もしも自分が冷静なら、そして他人事なら、滑稽な話と聞き流せるかもしれない。でも・・・妹と二年間付き合い妊娠までさせた年下の隆司と付き合う姉、寝物語のように家出した母の話を隆司にする姉、私の前で何食わぬ顔で振る舞う姉、妻子がいるのに姉に手を出す隆司、姉から聞き出した母の話を口実に別れた妹を呼び出す隆司、いつ、どこで、どんな格好で母の話なんか・・・・・現実と想像が入り混じり、フラッシュバックしてますます私を混乱させた。 

 六時過ぎに戻ると父は頬がこけ、白髪混じりの無精髭と乱れた髪のまま、黙って食卓に座り気のない表情でテレビを見ていた。姉とは顔を会わせたくないと思った。隆司のことは私にとっては過去だけど、姉にとっては今そのものなのだ。これから隆司の影を姉妹の間で引き摺らねばならないと思うと気が重かったし、何よりも母の家出を隆司に話している姉の気持ちが許せなかった。

「美枝ちゃん、何処へ行ってたの?」

普段通りの態度で話しかけてくる姉の神経がきつかった。

「何処でもいいじゃない。それよりお母さんのこと、何かわかった?」

「いま、警察が探してくれてるよ」

「そんなんでいいの?もっと真剣に探してみなくていいの?」

「美枝ちゃんだって探してないじゃない」

そんな姉妹の会話に父が割り込んだ。

「お前たち・・・・・」

そしてすぐにまた黙り込んでしまった。

 父は退職後、僅かな退職金と暮らすにはとても足りそうにない年金で、母の面倒を見て過ごした。
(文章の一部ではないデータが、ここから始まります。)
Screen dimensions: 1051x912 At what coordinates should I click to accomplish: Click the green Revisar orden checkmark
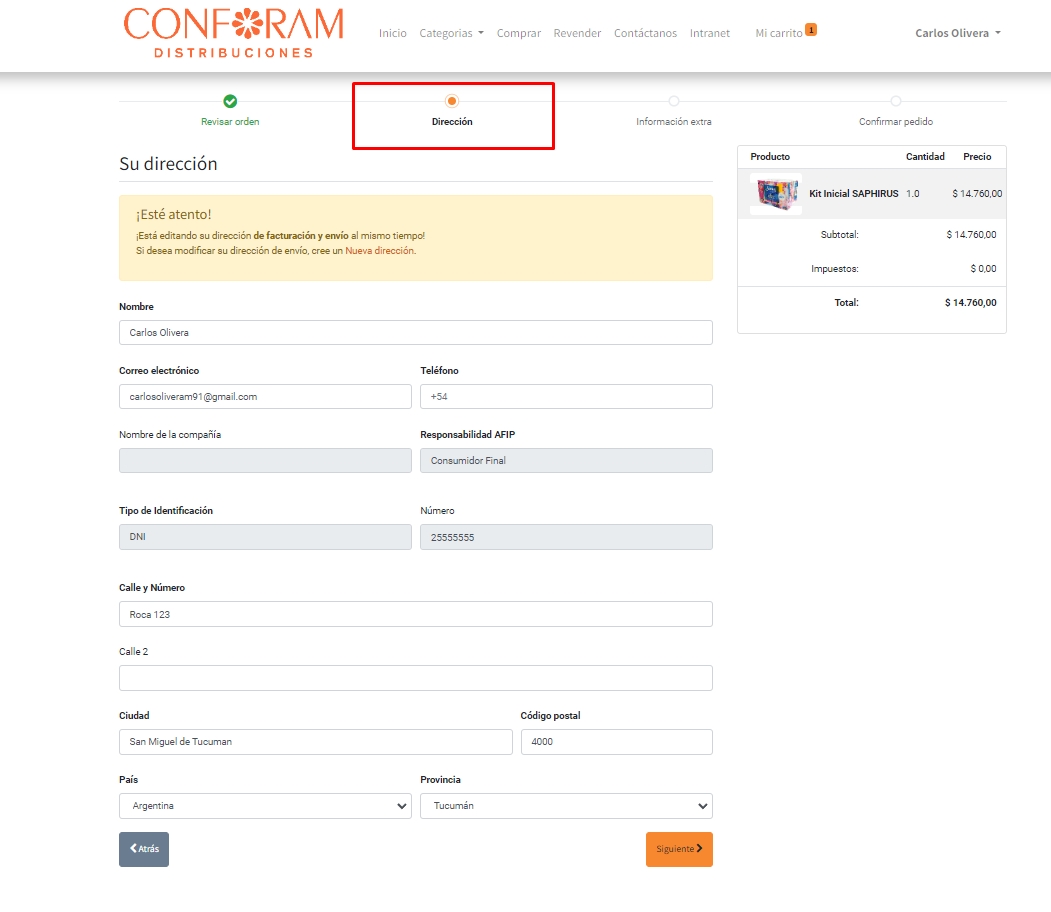[230, 101]
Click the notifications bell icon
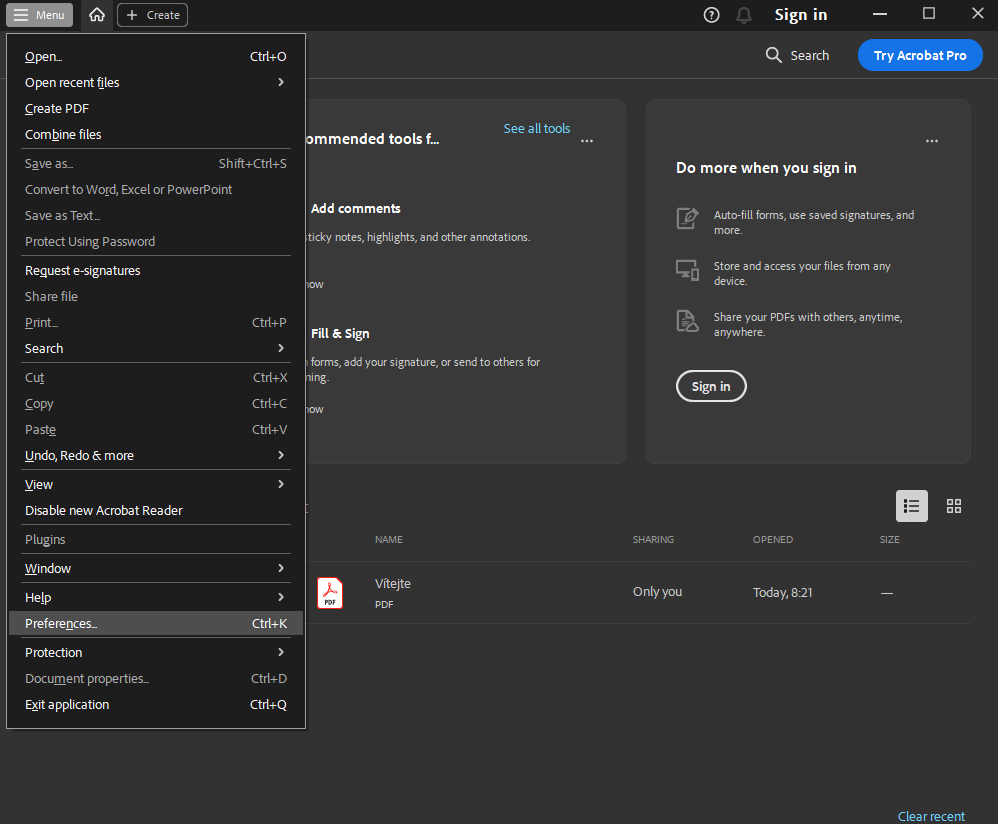 [x=743, y=15]
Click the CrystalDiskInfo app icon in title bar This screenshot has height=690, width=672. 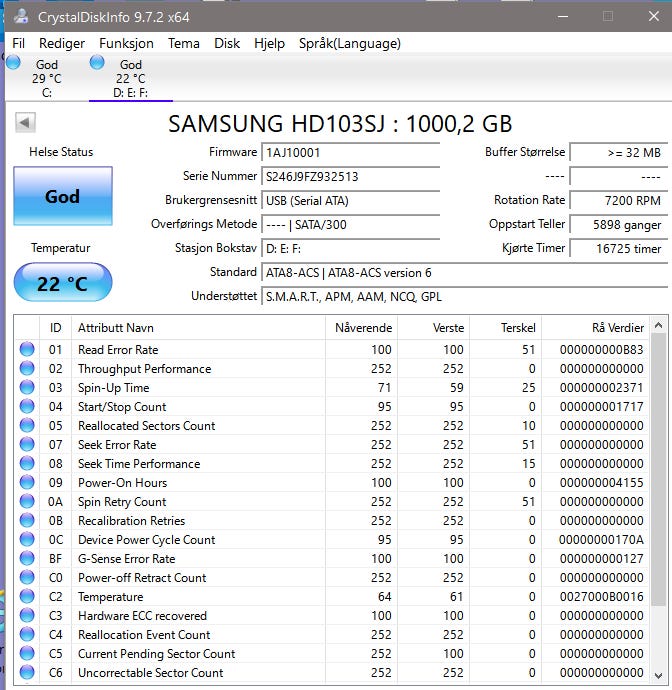click(x=21, y=16)

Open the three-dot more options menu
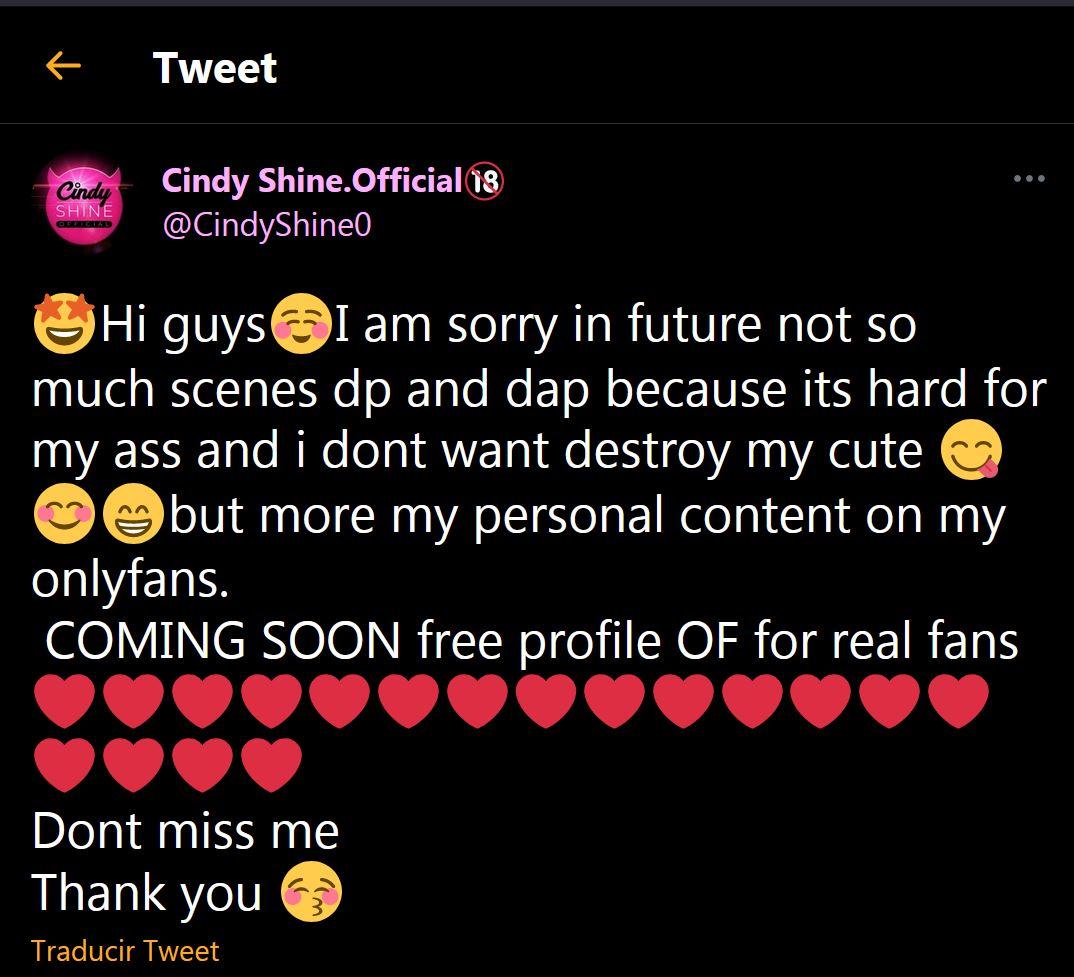[x=1029, y=180]
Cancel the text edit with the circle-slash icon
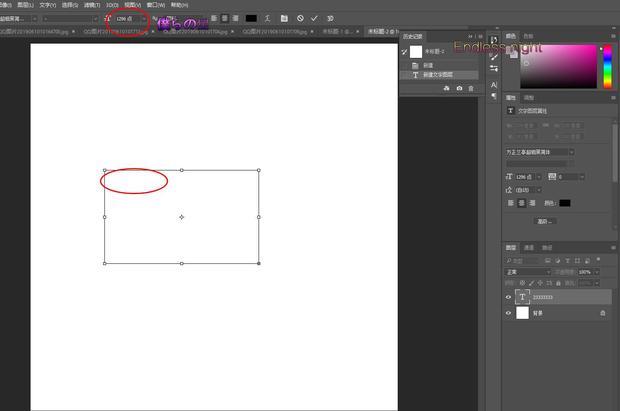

私は八年間一人暮らしをしていたから、ほとんど父を話す機会が持てなかったが、去年実家に戻った時、「父は変わってないな」と思った。二十五歳の時に岩手から就職のために埼玉に来て以来、二、三度転職した後は地元の運送会社でトラックドライバーとして三十年以上黙々と勤めた。そして体力が衰えてきて倉庫勤務を始めた頃から、母の鬱は酷くなりはじめた。母は時折パートの仕事もしたが、ほとんどは家事と子育てに明け暮れた。その単調な生活が母には苦痛だったのかもしれないと思った。父は長距離には乗らなかったが、しばしば深夜の帰宅になるほど不規則な勤務で、その割には薄給だった。姉は高校卒業後地元の製造業に事務として就職し、私は二年間、専門学校の秘書コースへ進んだ。隆司との事があって退職し、気分を変えるためにと一人暮らしを言い出した時、父に「自分の力でやるなら」と念を押されたが、帰ってその言葉で気が楽になった。家を出て八年間、私は自由に暮らし、その間実家の事情などほとんど気にかけることはなかった。
 父と姉妹の、重苦しい雰囲気の夕食を終えるとそれぞれが自室に引きこもった。